André Dujardin, chaudronnier, prenant la pose sur un turboséparateur 
qu’il a contribué à fabriquer et à assembler.

Ci-dessus :

Le soudeur assemblait les pièces façonnées par le chaudronnier.

La chaudronnerie

 

Autre pilier de l’usine Bracq-Laurent : l’atelier chaudronnerie. Sous les mains expertes des chaudronniers, les feuilles de métal y devenaient de véritables objets, de taille plus ou moins imposante. À partir du dessin fourni par les clients ou le bureau d’études, ces artistes de la tôle traçaient les contours, grandeur nature, de la forme voulue. Puis, à l’aide de chalumeaux, des cisailles ou autres outils, ils procédaient au découpage avant de façonner le métal. Presses, cintreuses, plieuses, rouleuses… entraient alors en action. Les éléments ainsi obtenus étaient ensuite assemblés et soudés. La pièce prenait corps. 
De 1879 à 1986, les chaudronniers de Bracq-Laurent suivirent cet immuable processus de fabrication, qu’il s’agisse de réaliser des fours à pyrites au début du XXe  siècle ou, plus tard, des éléments en acier inoxydable destinés notamment à l’industrie nucléaire.

Ci-dessus et ci-contre :

À partir des années 1960, l’atelier de chaudronnerie a diversifié ses activités, fabriquant de nombreuses pièces en acier inoxydable pour les industries nucléaire et chimique notamment.

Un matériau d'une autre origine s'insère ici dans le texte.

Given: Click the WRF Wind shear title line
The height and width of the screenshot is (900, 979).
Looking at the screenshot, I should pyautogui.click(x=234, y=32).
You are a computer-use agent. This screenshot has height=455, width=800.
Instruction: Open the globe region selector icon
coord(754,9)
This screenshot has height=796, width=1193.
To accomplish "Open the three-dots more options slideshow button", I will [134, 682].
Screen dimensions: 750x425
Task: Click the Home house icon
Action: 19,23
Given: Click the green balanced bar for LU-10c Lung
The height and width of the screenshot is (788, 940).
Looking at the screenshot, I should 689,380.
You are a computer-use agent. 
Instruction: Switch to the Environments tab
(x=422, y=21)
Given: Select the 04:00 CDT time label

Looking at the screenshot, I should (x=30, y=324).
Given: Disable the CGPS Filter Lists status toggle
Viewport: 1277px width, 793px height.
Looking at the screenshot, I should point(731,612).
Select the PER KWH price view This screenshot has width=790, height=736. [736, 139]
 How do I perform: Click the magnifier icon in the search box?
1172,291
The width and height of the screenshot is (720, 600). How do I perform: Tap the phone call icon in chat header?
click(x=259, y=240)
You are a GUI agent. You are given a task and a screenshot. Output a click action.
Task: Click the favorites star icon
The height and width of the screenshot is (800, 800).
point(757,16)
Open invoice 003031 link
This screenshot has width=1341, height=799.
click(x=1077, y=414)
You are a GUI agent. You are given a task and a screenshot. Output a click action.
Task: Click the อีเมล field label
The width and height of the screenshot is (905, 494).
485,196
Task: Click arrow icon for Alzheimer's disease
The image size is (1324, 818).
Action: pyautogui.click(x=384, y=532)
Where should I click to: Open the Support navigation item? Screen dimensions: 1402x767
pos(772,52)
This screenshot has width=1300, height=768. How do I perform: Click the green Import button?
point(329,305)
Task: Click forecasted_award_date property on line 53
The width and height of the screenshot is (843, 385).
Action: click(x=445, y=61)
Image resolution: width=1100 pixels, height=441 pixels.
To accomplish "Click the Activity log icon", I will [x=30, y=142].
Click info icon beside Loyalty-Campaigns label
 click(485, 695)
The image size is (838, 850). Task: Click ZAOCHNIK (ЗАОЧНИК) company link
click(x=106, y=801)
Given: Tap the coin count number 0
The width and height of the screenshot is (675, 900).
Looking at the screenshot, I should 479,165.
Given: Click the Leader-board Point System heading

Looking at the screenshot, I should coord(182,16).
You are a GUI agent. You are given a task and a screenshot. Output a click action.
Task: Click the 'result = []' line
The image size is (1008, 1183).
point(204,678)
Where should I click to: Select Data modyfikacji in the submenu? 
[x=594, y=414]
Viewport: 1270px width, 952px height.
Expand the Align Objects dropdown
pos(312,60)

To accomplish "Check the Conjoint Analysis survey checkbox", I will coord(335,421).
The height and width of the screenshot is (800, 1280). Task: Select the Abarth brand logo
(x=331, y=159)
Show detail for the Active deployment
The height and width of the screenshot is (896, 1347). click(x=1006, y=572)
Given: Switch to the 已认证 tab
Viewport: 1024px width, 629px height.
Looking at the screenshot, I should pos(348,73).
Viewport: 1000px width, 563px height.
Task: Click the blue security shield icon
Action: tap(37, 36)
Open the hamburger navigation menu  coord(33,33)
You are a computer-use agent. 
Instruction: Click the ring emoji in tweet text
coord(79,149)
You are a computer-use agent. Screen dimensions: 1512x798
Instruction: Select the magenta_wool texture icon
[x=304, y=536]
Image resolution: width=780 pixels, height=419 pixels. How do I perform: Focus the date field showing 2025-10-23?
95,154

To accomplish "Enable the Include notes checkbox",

De gauche à droite et de haut en bas:

coude chaudronné en cours de finition, carter de réducteur de plus de 50 tonnes, pompes en acier inoxydable pour le réacteur Osiris de Saclay, autoclave pour l’industrie chimique, fabriqué en 1958, il est la première réalisation en acier inoxydable de l’usine Bracq-Laurent, pompe à hélice destinée à vider une forme de radoub (bassin de mise à sec des navires).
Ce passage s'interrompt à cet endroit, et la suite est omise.